Abbraccio di gruppo a vittoria conquistata: unione d’intenti

Impostare questo schieramento in fase difensiva, a Napoli, al San Paolo, significa non aver paura di sbagliare, avere totale fiducia nelle proprie scelte, frutto di ore di studio passate a cercare ogni piccola falla nel sistema di gioco avversario in cui potersi insinuare, come il dubbio, come il veleno. Per circa cinquanta minuti, difatti, la Sampdoria blocca il Napoli. La sua linfa vitale appare compromessa, non fluida, congelata. La temperatura, il campo ghiacciato, il pressing alto della Doria ad intasare il centrocampo nemmeno fosse Fuorigrotta nel giorno del pallone. Non è stato semplice recuperare lo svantaggio arrivato su autorete di Hysaj. Tuttavia, i numeri non mentono.

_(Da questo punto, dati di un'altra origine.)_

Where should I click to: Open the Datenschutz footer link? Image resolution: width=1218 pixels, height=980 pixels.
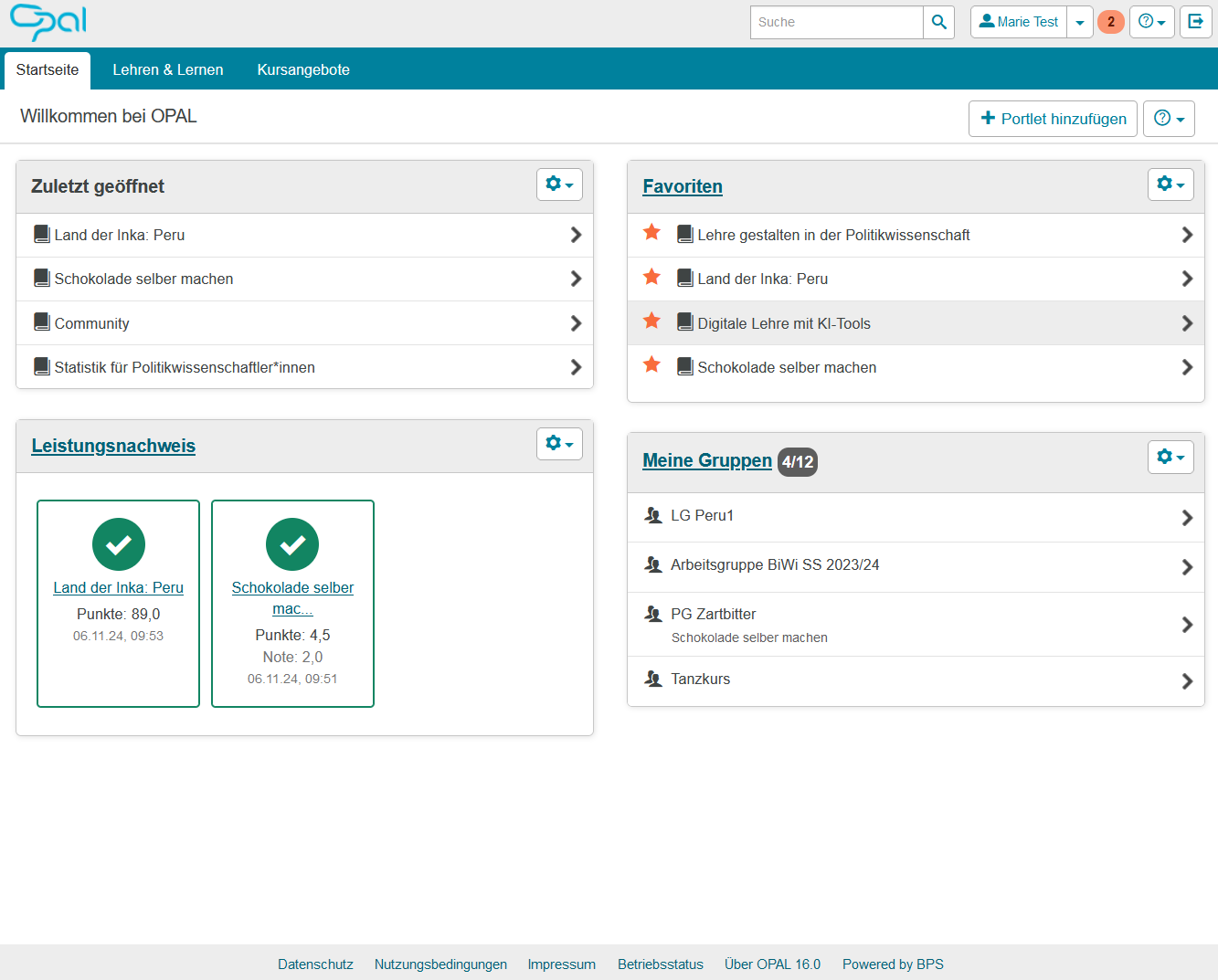click(x=315, y=964)
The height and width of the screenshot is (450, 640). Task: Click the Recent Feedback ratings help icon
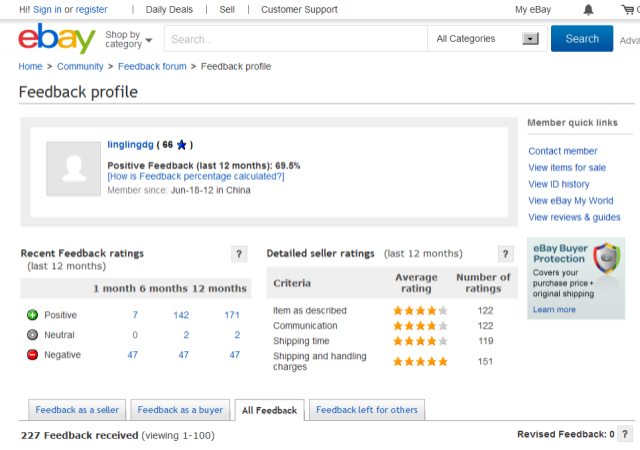coord(239,254)
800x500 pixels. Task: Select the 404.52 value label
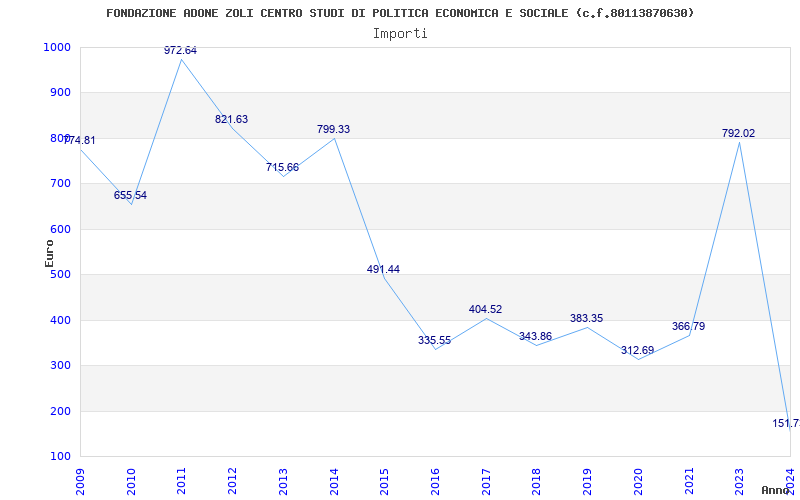(486, 309)
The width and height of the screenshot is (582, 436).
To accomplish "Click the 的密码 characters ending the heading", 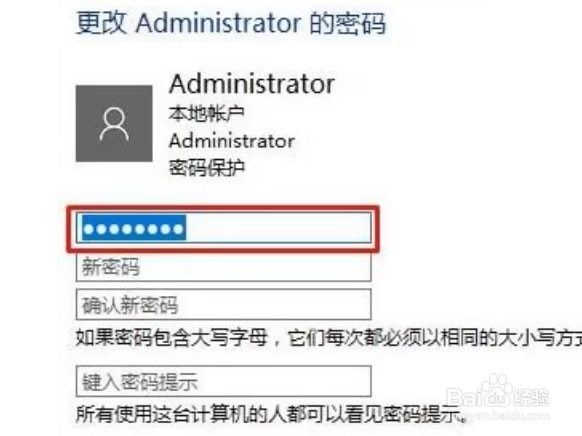I will click(348, 23).
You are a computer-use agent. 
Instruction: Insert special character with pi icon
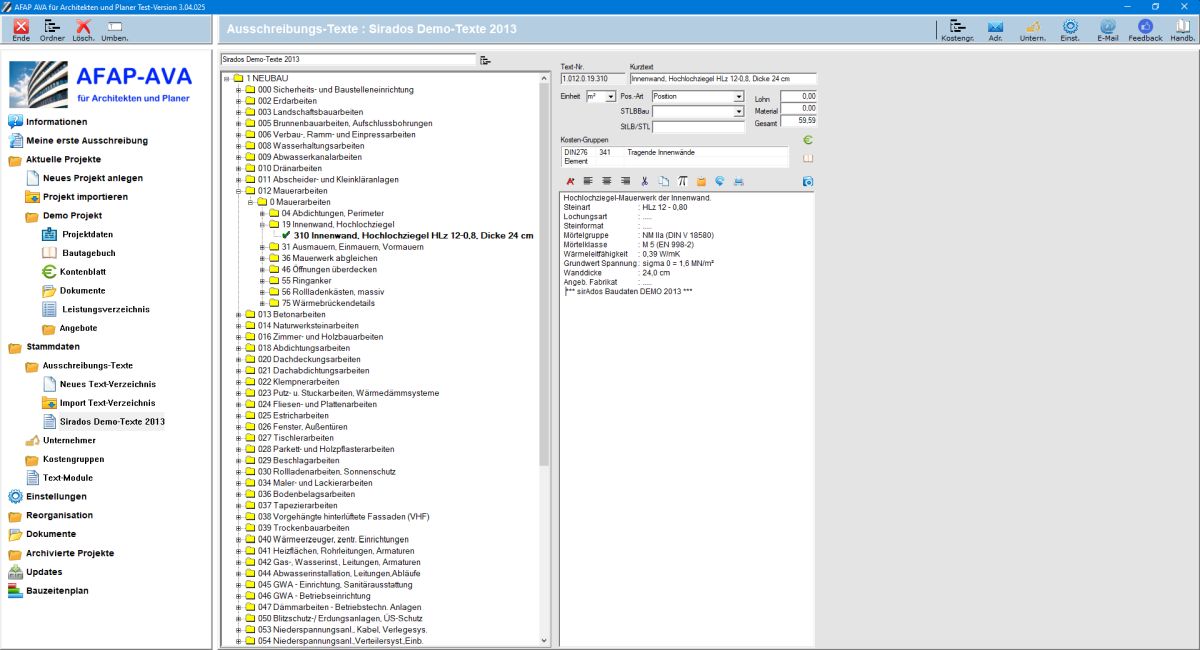point(682,181)
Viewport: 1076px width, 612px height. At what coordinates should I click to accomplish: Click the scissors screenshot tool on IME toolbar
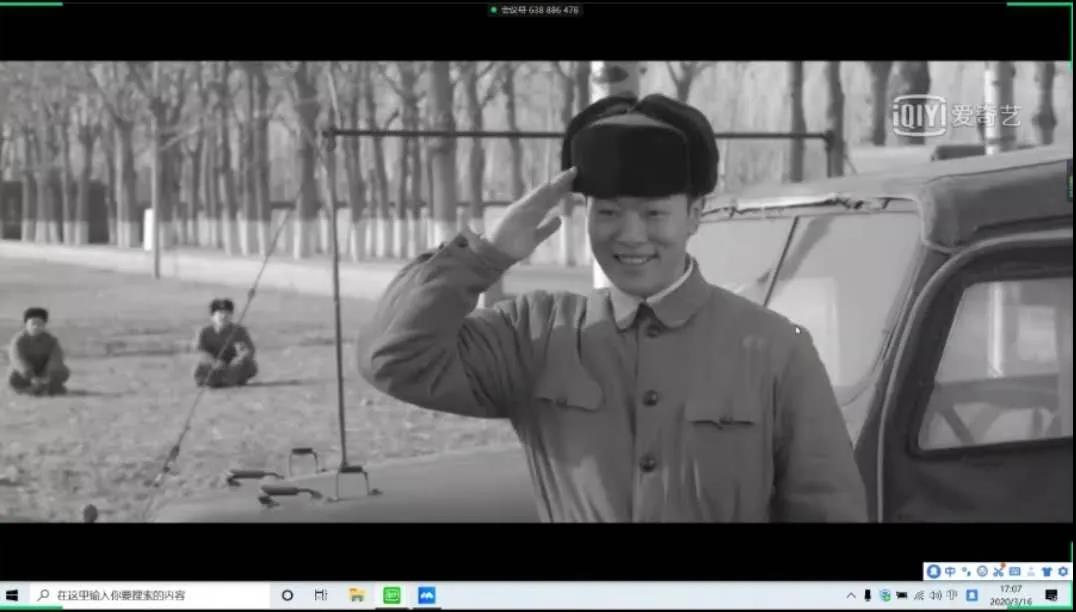pyautogui.click(x=998, y=571)
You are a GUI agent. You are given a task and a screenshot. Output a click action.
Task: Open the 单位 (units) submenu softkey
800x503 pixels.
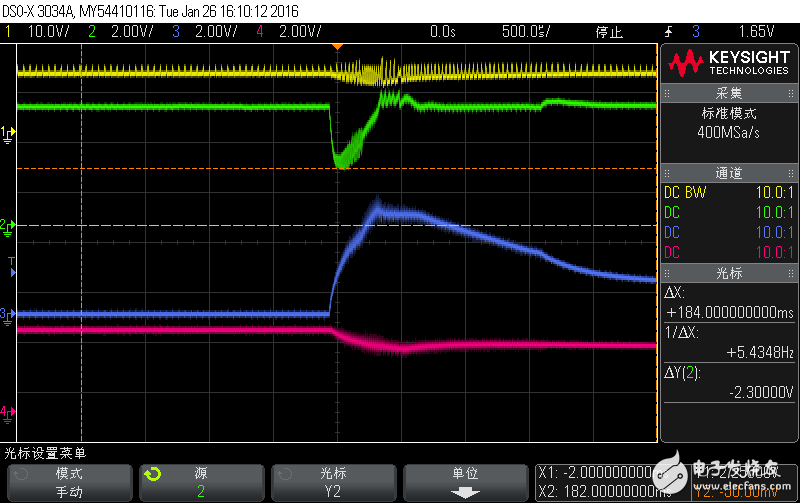[x=464, y=481]
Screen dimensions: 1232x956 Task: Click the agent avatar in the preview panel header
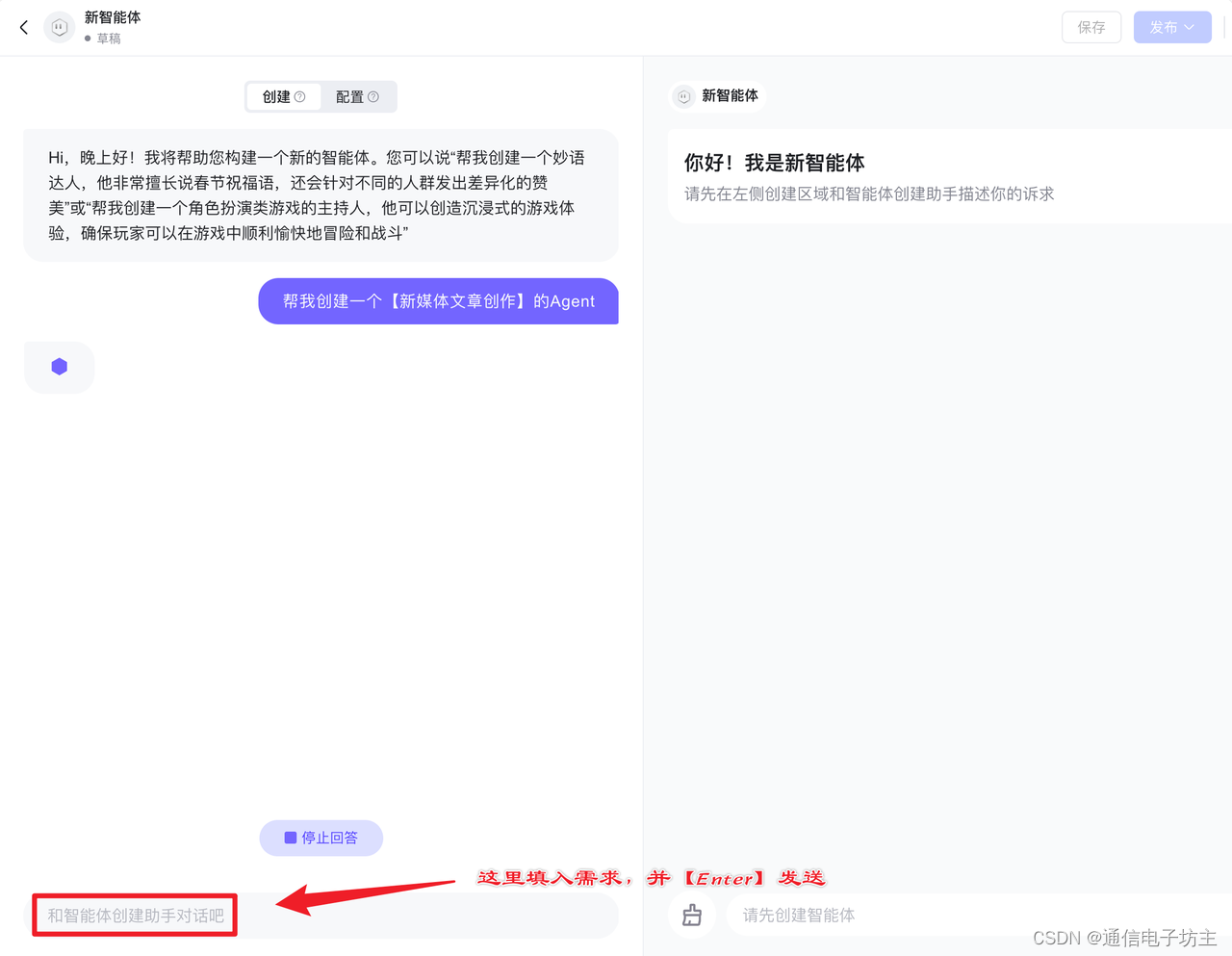(683, 96)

Prima dell’espulsione di Silvestre, vero detonatore della manovra blucerchiata, la percentuale di possesso palla del Napoli era clamorosamente superiore a quella dell’avversario, nonostante Jorginho e Allan – generatori di gioco del Napoli – avessero due ombre in maglia blu scuro. Con la superiorità numerica, il professore sceglie di passare al 4-2-4, inserendo Gabbiadini per Jorginho. Sarri stesso lo ha evidenziato in un’intervista post partita: la squadra non si è scomposta nonostante il baricentro spostato pesantemente in attacco, non ha perso la sua identità. Ordine e progresso, camaleontica macchina da goal, studiata, voluta, plasmata per accarezzare la perfezione irraggiungibile. Che il pareggio lo abbia segnato Gabbiadini e il vantaggio allo scadere sia arrivato su conclusione perfetta di Tonelli servito da Strinic è un chiaro segnale. Nel gelo di Fuorigrotta, il Napoli cambia pelle e se la vecchia era bella, la nuova pare essere splendida.